“In other words, this new reconciliation package is currently about long-term structural problems,” said Sanders. “Everyone knows our physical infrastructure is breaking down. We know we can create millions of jobs and turn our energy system away from fossil fuels. But we also have to deal with human infrastructure.”
A Democratic adviser familiar with the ruling said the parliamentarian’s feedback was “a good first step”. However, the aide added, “We have yet to work out the details.”
The decision, as read by Schumer’s office, represents a major extension of the reconciliation process, allowing some bills to be passed by a simple Senate majority. This reconciliation route allows any party with full control of Washington to theoretically use the instrument as often as they want if Schumer decides to continue using the budget process to pass laws like Biden’s infrastructure plan or an immigration overhaul, which he hasn’t finished yet.

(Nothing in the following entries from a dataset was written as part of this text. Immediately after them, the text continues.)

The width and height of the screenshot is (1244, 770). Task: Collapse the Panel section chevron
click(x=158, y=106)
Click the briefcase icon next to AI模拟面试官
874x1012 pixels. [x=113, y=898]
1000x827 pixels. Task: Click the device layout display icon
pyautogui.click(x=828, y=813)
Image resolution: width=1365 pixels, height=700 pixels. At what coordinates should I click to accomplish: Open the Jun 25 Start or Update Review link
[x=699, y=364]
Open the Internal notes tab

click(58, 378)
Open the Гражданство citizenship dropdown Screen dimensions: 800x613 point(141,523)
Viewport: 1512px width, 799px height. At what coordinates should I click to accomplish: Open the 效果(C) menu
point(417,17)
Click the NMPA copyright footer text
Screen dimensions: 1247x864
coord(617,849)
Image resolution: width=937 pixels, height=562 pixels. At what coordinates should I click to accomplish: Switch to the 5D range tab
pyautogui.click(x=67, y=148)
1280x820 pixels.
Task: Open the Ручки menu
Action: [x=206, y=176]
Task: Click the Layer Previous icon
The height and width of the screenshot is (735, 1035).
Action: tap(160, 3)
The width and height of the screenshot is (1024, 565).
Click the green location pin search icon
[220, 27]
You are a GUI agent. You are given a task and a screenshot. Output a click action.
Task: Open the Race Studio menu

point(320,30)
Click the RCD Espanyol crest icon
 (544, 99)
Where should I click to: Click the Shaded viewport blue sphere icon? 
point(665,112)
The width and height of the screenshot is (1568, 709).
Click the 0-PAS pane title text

The parliamentarian’s opinion “is an important step forward that this key path is available to the Democrats when needed,” Schumer’s spokesman said in a statement on Monday.
If he goes down that road, Schumer’s never-before-attempted maneuver is sure to spark complaints from Republicans who could arm the budget process themselves if they regain majorities in both chambers and the White House.
Schumer had asked the MP for permission to reconsider the 2021 budget resolution, which the Democrats had already passed to pass Biden’s $ 1.9 trillion pandemic aid package, in hopes of a second attempt at reconciliation to enable. If Democrats reuse this budget measure, they will have at least three – and possibly more – ways to use the reconciliation to get a variety of their priorities off the ground before the midterm elections.
Perhaps the biggest reason Democrats may not want to re-try the process is the pain caused by a process that forces members to stay on the ground in both chambers for hours, in addition to two Senate voting marathons, in which everyone takes part can force a roll-call vote on any change in their choice.
While Democratic leaders have not officially decided to expel Republicans in pursuit of Biden’s infrastructure ambitions, Minority Leader Mitch McConnell has vowed that none of his 50-member GOP conferences would support Biden’s new spending bill. Without Republican votes, Democrats will have to rely on support within the caucus, which is far from guaranteed.
For example, Biden has promised to pay off this package in full with a variety of tax increases over the next 15 years – assuming the increases aren’t rolled back in the years to come. This includes increasing the corporate tax rate from 21 to 28 percent. At least one moderate Democrat, Senator Manchin, has already signaled that he wants a lower corporate rate.
Jennifer Scholtes contributed to this report.